Its like people giving newbies in video games shit. They were newbies once too.
I cant stand those people.
edited 16th Jan '11 2:18:06 PM by Thorn14
It isn't so much hatred or mockery as a feeling of disdain from afar.
I don't mess with those people, and on occasion I'll defend them, but it's a little different to see adults who act this way because the odds of them changing their ways are much lower than changing as a child.
edited 16th Jan '11 2:19:42 PM by Barkey
It is definitely a line that gets danced.
Unfortunately I was a psych major, so I have my little complex pretty well analyzed.
I was picked on around the elementary school age for being small and meek, in Junior High I started learning that having a biting wit mixed with lots of aggressive profanity was a good defense mechanism. In High School I perfected this, and as such I didn't get messed with, to this day I have a defense mechanism, when I decide something or someone is hostile to me, I feel contempt and disdain for the hostile element and either attack it or disregard it as a pathetic non-issue that isn't worth my time.
This has it's share of personal problems, it leads to being very self-reliant and being hard-pressed to open up to others, and an extreme fear of appearing vulnerable.
All that because I learned that instead of telling the teacher someone was picking on me or politely asking someone to stop, I could give them the finger, say "Go fuck yourself, asshole." and appear ready for a physical confrontation.
edited 16th Jan '11 2:30:25 PM by Barkey
I understand you all too well. I simply went a different route.

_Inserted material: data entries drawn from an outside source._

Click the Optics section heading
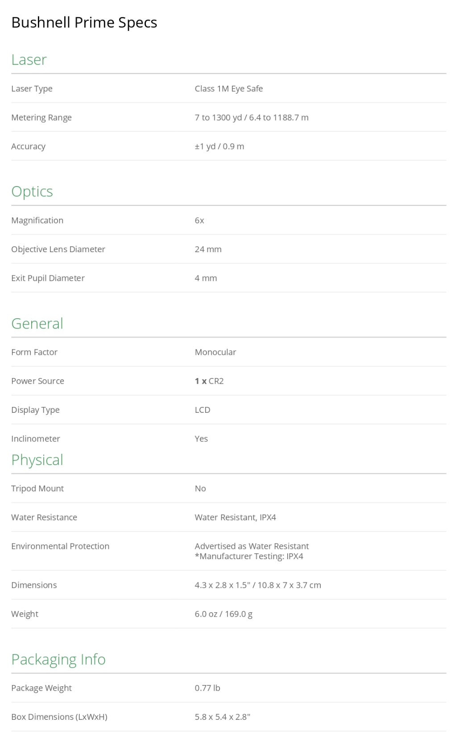 click(x=32, y=191)
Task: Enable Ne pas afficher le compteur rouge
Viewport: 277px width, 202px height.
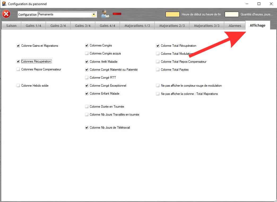Action: point(158,86)
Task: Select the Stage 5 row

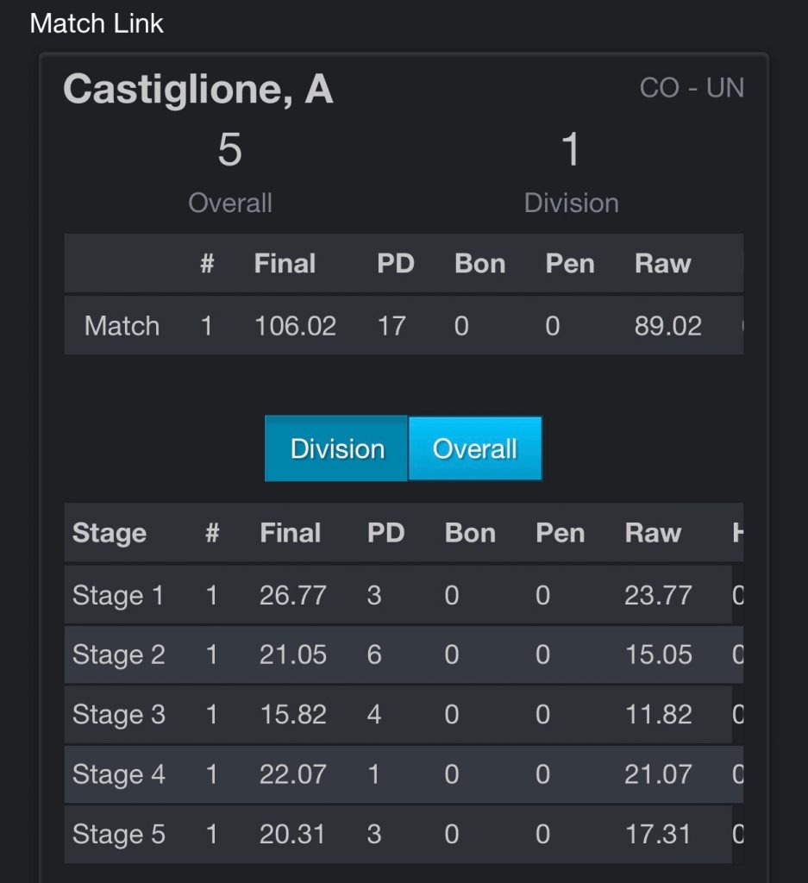Action: pos(404,834)
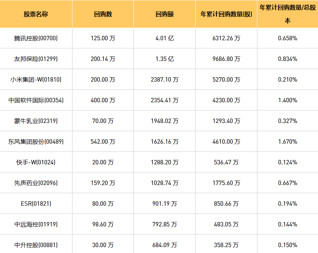Click the 股票名称 column header
Viewport: 318px width, 253px height.
tap(36, 14)
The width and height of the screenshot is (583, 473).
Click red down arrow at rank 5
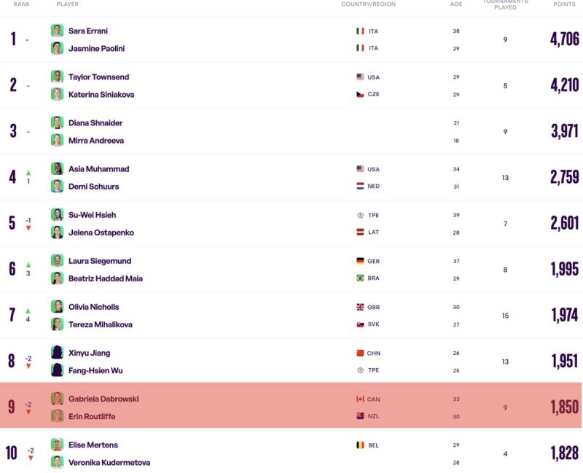[28, 228]
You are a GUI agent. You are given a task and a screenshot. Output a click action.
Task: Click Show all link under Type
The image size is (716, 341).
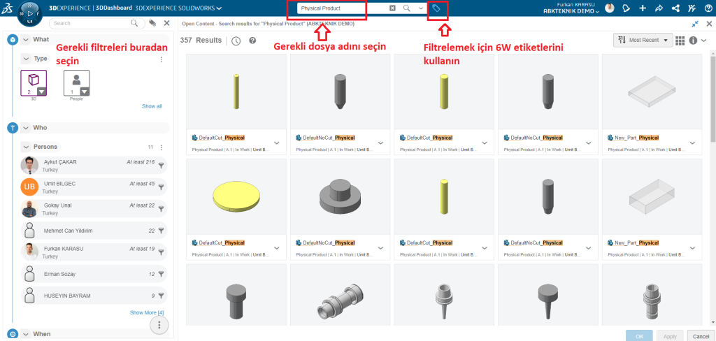152,106
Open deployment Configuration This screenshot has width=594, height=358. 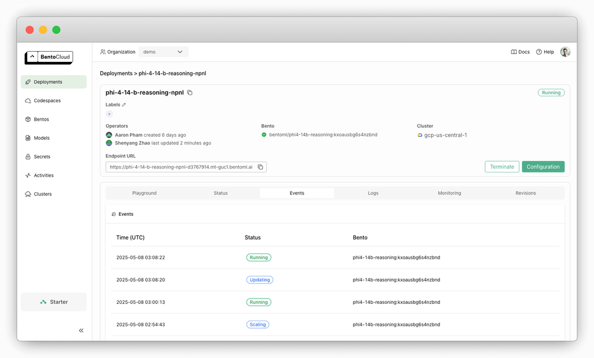(x=543, y=167)

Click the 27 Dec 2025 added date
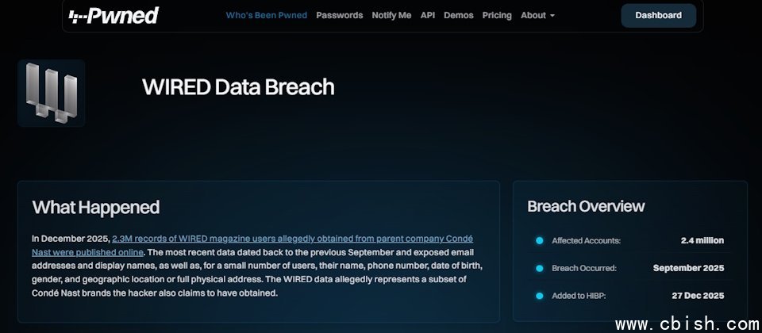(x=699, y=296)
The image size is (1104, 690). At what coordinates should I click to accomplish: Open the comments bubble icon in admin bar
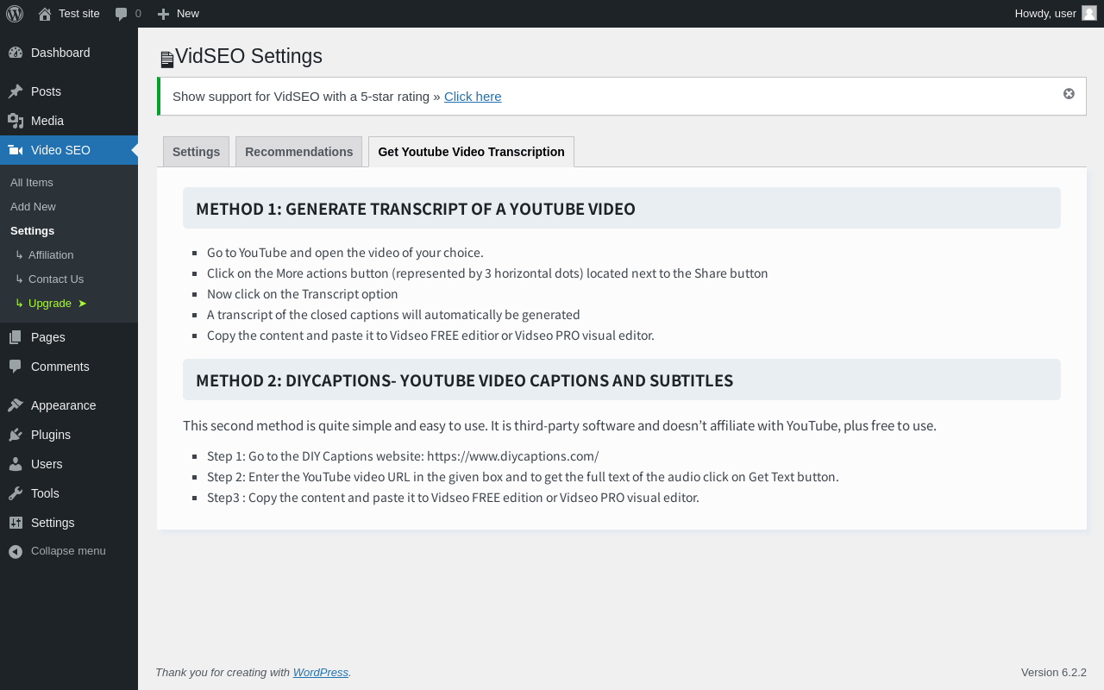click(122, 14)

Its not my personality to try to rise up aove people and prove myself above them, hell, I still have huge self image issue scars from those days. Instead I just chose to be nice to anyone and everyone around me, which I still do (I let the frustrations out onto the internet
) and it's done me well I think.
Sure, you get the occasional asshat from time to time, but its really heartwarming when the people you have been nice to, but dont really count as 'friends' stand up for you when being bullied.

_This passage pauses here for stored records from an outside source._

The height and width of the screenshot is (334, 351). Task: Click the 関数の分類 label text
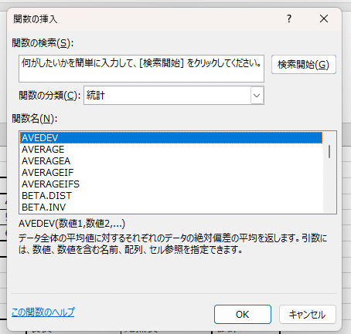pos(49,96)
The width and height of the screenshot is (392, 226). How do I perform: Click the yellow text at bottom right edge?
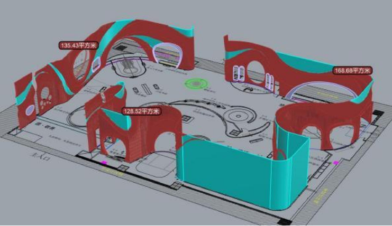point(320,196)

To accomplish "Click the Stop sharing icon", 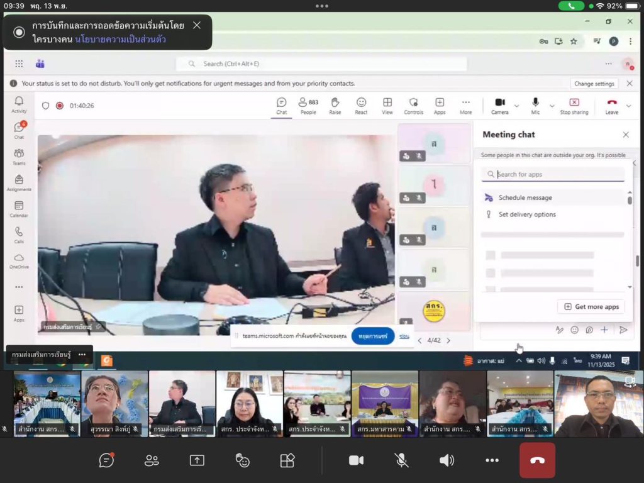I will [x=574, y=104].
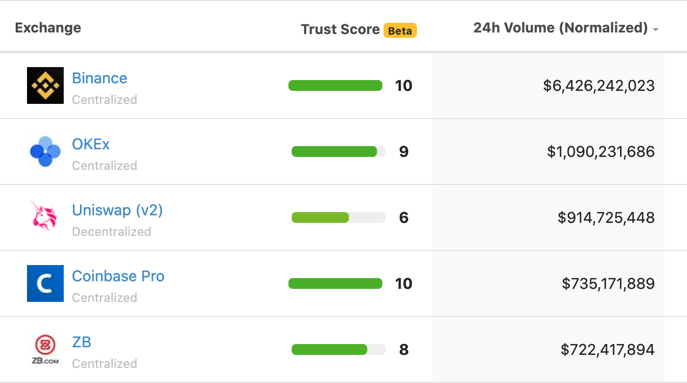Open the OKEx exchange link
The height and width of the screenshot is (383, 687).
[90, 144]
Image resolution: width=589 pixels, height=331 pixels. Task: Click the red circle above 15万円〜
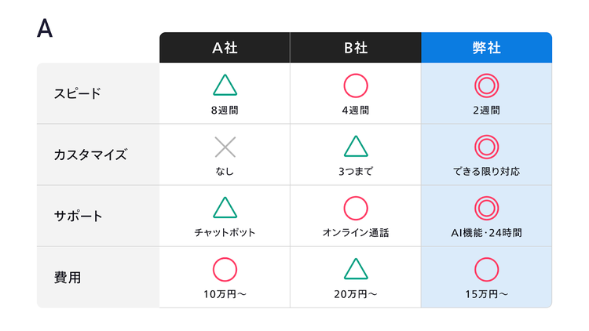tap(487, 269)
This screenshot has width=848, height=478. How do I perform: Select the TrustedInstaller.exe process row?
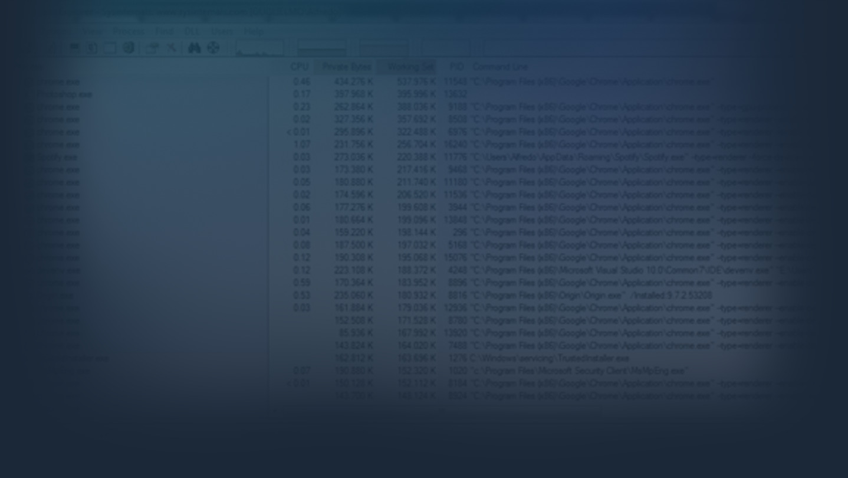click(74, 358)
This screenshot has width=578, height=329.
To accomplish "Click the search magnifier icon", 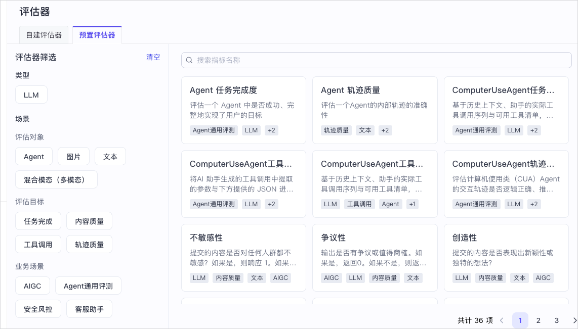I will click(189, 60).
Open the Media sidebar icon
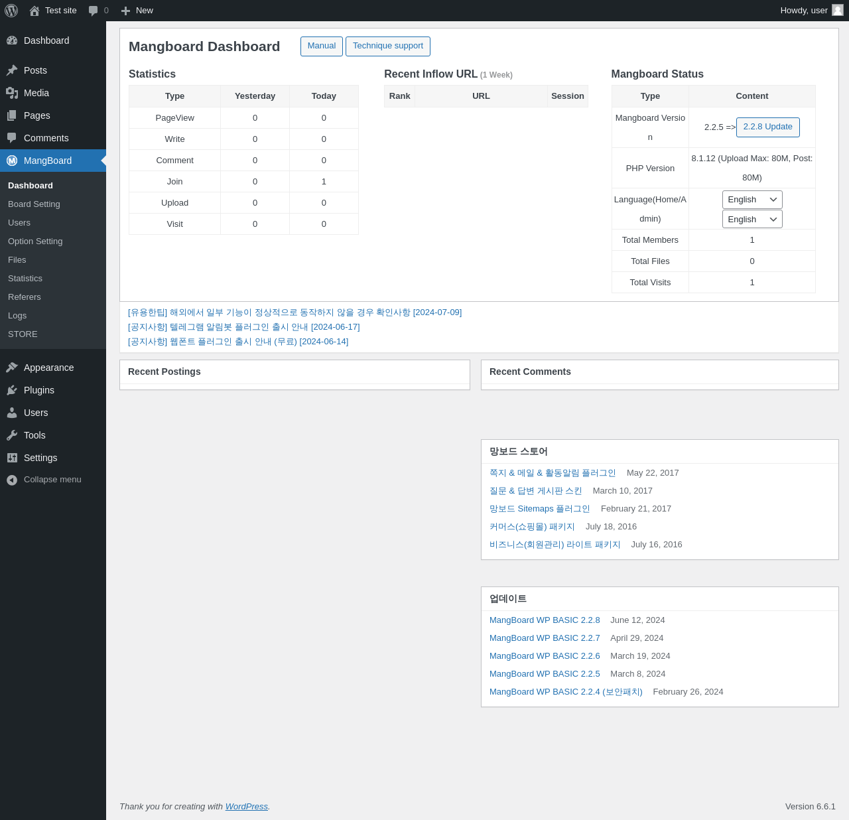This screenshot has height=820, width=849. [12, 93]
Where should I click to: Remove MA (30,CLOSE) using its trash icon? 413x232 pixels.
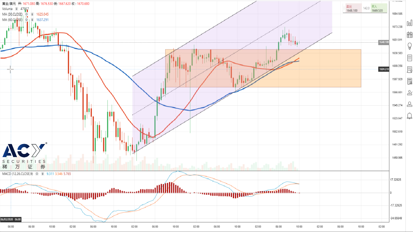(x=32, y=14)
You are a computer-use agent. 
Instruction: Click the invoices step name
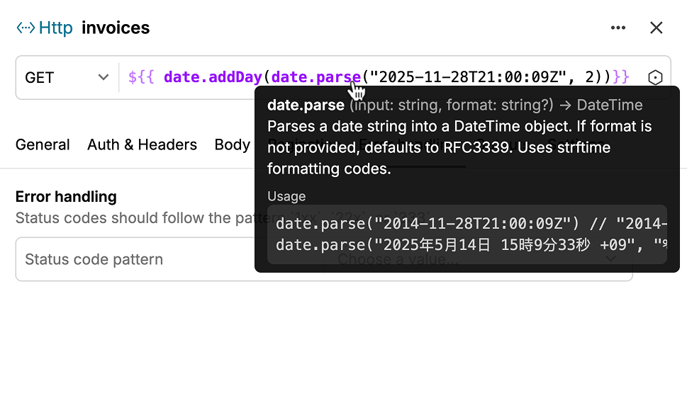(116, 28)
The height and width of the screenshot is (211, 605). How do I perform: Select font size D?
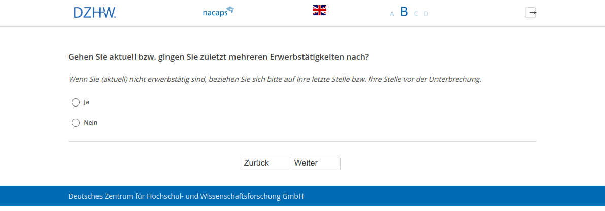(426, 14)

In other words, I don't think meekness is always THAT bad of a trait.
^^
No, I just have an Associates Degree and a bit of university that I've been bleeding away at over time, I'm almost to my bachelors. I'm not licensed to be a psychiatrist or anything, but I do have a decent breadth of knowledge on the human mind I guess. (Business Management with an emphasis on workplace psych was my minor, basically the psychological ways that a manager can affect the morale and work-ethic of employees.)
Psych kind of sucks though, it's rather damaging to the people who learn it due to Interns Syndrome and similar effects, hence this discussion. Really helps for law enforcement work anyhow, which I also have an associates in due to my air force schooling counting as college credits toward the subject.
Buuuut to stay on-topic..
What Bob is going through is very debatable as to if it's a good thing or not, it'll probably lead to lots of insecurity in younger adulthood while he establishes more self-confidence than the knee-jerk front that he puts up to dissuade social predators.

I would probably see what their personalities are like aside from their stated parameters and then make a decision.
And both are worthy of admiration, work has been put forward to change oneself for the (potentially) better, so its all to the good. The only problem is how far the change actually goes. Bob could be drinking heavily on the side in order to make sure he doesn't appear "weak", Alice could be trying to be good and end up doing more damage to others. Its not enough data to go on (there is never enough of that
)
As a minor thing, but I dislike it when people on the internet say "I was weak and became strong", if only because of the implied rebuke that it delivers to everyone who doesn't consider themselves "strong". It's also because they often start from the assumption that anyone with personal issues can solve their problems in the exact same way that they did. And if that isn't a tad ridiculous I don't know what is.